(Il Mattino - 13 settembre 2011)
Con I bambini e noi, Luigi Comencini - non a caso definito “il regista dei bambini” grazie alla sensibilità innata nel narrare vicende e drammi infantili: basti pensare a Incompreso (1967), Le avventure di Pinocchio (1972) e Cuore (1982) - fotografò in maniera mirabile la condizione di vita dei piccoli italiani a partire dalla fine degli anni Sessanta, mettendo a confronto le voci di bambini appartenenti a contesti socio-economici e geografici differenti. Naturalmente, però, attraverso il suo sguardo focalizzato sulle problematiche del mondo giovanile, il regista riuscì a indagare anche tra le pieghe più ampie del Paese adulto, catturandolo in un cruciale momento di passaggio.

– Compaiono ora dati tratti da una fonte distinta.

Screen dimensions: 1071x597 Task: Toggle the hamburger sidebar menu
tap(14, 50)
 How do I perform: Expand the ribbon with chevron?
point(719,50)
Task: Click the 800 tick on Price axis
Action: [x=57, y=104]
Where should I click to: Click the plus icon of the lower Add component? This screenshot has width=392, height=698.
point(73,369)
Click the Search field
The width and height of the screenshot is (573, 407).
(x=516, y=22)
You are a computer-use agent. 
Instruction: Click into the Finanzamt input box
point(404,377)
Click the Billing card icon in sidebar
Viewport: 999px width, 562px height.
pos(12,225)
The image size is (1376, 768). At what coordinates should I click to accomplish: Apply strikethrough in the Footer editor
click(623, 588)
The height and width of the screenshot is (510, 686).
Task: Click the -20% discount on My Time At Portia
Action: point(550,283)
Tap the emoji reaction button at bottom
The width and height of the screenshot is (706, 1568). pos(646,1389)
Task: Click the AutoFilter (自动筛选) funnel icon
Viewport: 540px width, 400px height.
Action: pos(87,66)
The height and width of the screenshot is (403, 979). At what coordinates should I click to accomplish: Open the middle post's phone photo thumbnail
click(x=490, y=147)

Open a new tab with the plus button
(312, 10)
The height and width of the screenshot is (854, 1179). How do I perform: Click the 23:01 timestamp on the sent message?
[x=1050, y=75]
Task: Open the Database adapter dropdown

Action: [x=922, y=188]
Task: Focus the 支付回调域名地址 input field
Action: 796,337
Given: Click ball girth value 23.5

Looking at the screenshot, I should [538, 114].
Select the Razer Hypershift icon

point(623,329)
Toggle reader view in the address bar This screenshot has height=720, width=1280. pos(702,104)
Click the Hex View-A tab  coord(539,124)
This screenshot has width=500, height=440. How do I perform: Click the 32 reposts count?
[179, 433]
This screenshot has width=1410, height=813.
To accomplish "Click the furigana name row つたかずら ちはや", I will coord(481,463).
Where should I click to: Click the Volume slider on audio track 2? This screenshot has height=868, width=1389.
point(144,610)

La serie fu inaugurata da una puntata ambientata a Napoli - quella che Rai Storia manda in onda stasera - nella quale i più piccoli sono costretti a lavorare invece di andare a scuola e studiare come tanti altri loro coetanei. L’episodio s’intitola La fatica, termine che a Napoli indica proprio il lavoro; e al suo interno, scorrono l’una dopo l’altra le storie più o meno incredibili di tanti bambini vetrai, meccanici, fabbri, carrozzieri, che si pongono fino a un certo punto come casi-limite: ed è utile, nel periodo della riapertura delle scuole, riflettere su una realtà che ancora oggi, in determinati contesti sociali, non è poi così diversa. In questa e nelle successive puntate, comunque, la macchina da presa di Comencini osserva i bambini al lavoro, li segue a casa, li interroga sui loro sogni e desideri. Il tono del regista è affettuoso, spesso preoccupato per ciò che individui ancora indifesi devono affrontare nelle loro quotidianità. Dal punto di vista stilistico, poi, le scene dialogate e la quasi totale assenza di speaker riescono a restituire allo spettatore di ieri e di oggi la complessità delle varie situazioni narrate, invitandolo a meditare su ciò che sta osservando.